Omicron forces co-working space providers to sweeten deals
Co-working space providers are increasingly offering more flexible subscription plans to stay competitive in a highly evolved hybrid work model amid the uncertainties associated with the corona virus pandemic.
This is a smart move by the sector, which saw a sharp drop in leads and inquiries in the early days of the pandemic in 2020, when most corporate took a cautious approach.
Businesses have been skeptical about long-term commitments since the start of the latest outbreak of COVID-19, tied to a highly permeable version.
“We see that all occupants are now seeking contractual flexibility – this is clearly spelled out in the agreement as to what will happen in case of the next lockdown,” said Sumit Lakhani, Chief Marketing Officer, Awafis Space Solutions.
Some co-working space has also started offering discounts in lieu of extended lock-in period. Sanjay Chatrath, Managing Partner, Incuspase said, “We have started offering flexibility in terms of shorter lock-in periods and lower one-time termination fees, and are open to customer requirements, which is not available with traditional real estate players. "
Co-working spaces, which used to require a minimum of 200 to 250 seats on demand, are now welcoming smaller groups requiring 10 to 100 seats.
“There is flexibility in terms of team size.

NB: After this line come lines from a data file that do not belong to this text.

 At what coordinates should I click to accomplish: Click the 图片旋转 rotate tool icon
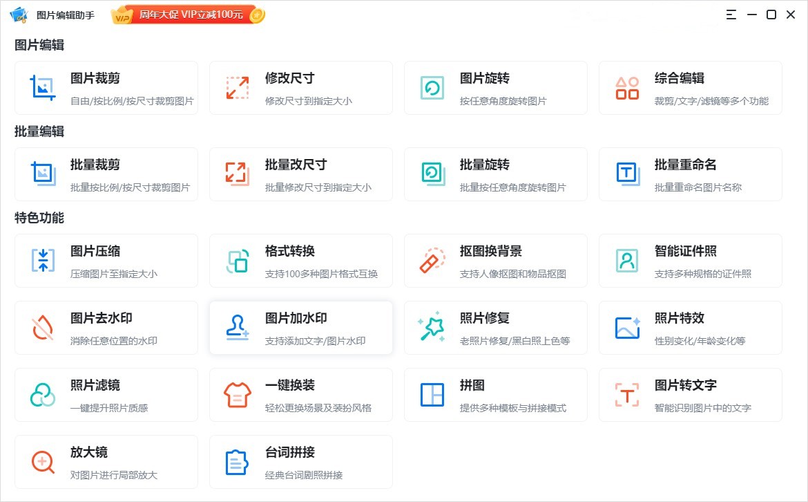(x=431, y=88)
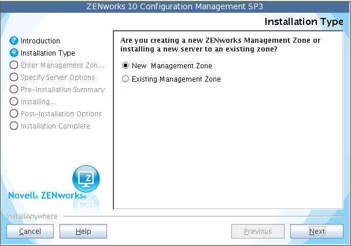Click the ZENworks 10 Configuration Management title bar

point(175,6)
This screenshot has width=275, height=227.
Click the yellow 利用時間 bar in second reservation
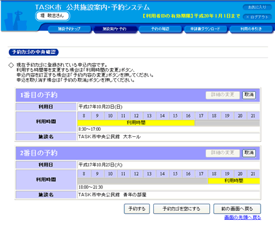pyautogui.click(x=234, y=181)
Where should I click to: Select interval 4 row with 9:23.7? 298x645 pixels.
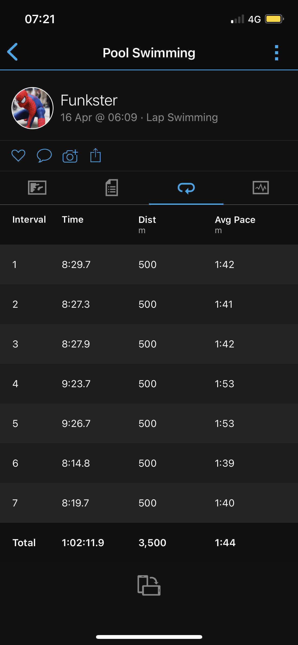[149, 384]
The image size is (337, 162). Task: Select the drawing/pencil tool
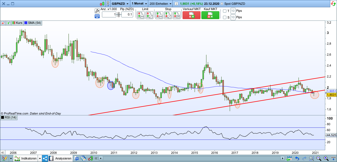pos(5,158)
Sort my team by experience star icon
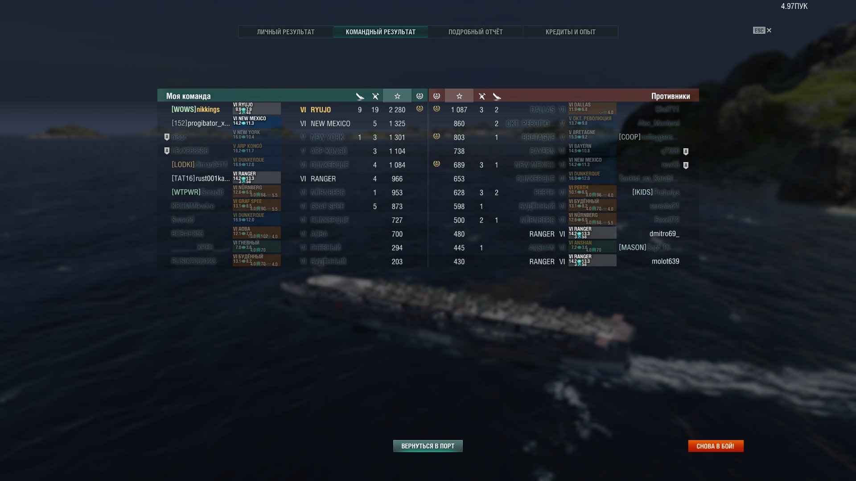Screen dimensions: 856x481 [x=397, y=96]
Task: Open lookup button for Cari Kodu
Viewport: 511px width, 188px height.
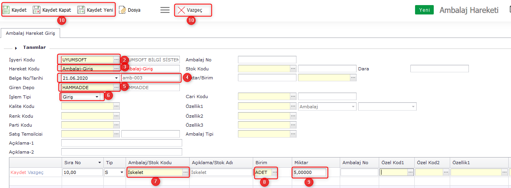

We have just a 10-15-member team and we can use our co-workers' space any day of the week,” said Shelly, an employee of the architecture firm Beta Makers Lab.
Others are now offering month-to-month rollover of the lease instead of a fixed lock-in period for the occupier. "It allows the occupier to withdraw from the lease with only one month's notice," said Bappaditya Basu, chief business officer at Anarock Commercial, a real estate consultant.
There has also been increased flexibility among co-working space providers and real estate developers to deal with the uncertainty associated with Omicron.
For example, flex space providers themselves are requesting real estate firms to reduce the security deposit over a period of time to ease their financial burden at an initial stage, Basu said.
With the flexibility, it is possible for businessmen to outsource the entire real estate to workspace managers and opt for a hybrid work model that is economical for employer and employee.
Vimal Nadar, Senior Director and Head of Research, Colliers India said, “Developers and landlords have acceded to the demands of the occupiers for facilitating deals with regard to lease tenor, rent-free period, termination clauses.”
Workspace providers have also switched to a risk-adjusted approach.
“Operators now look to acquire property only if they have 50% of the demand secured,” said Karan Singh Sodi, regional managing director – Mumbai, real estate consultancy JLL India.
Such contractual flexibility on all sides is good news for the sector, which is expected to double in five years from 35 million sq ft with a compound annual growth rate of 15%.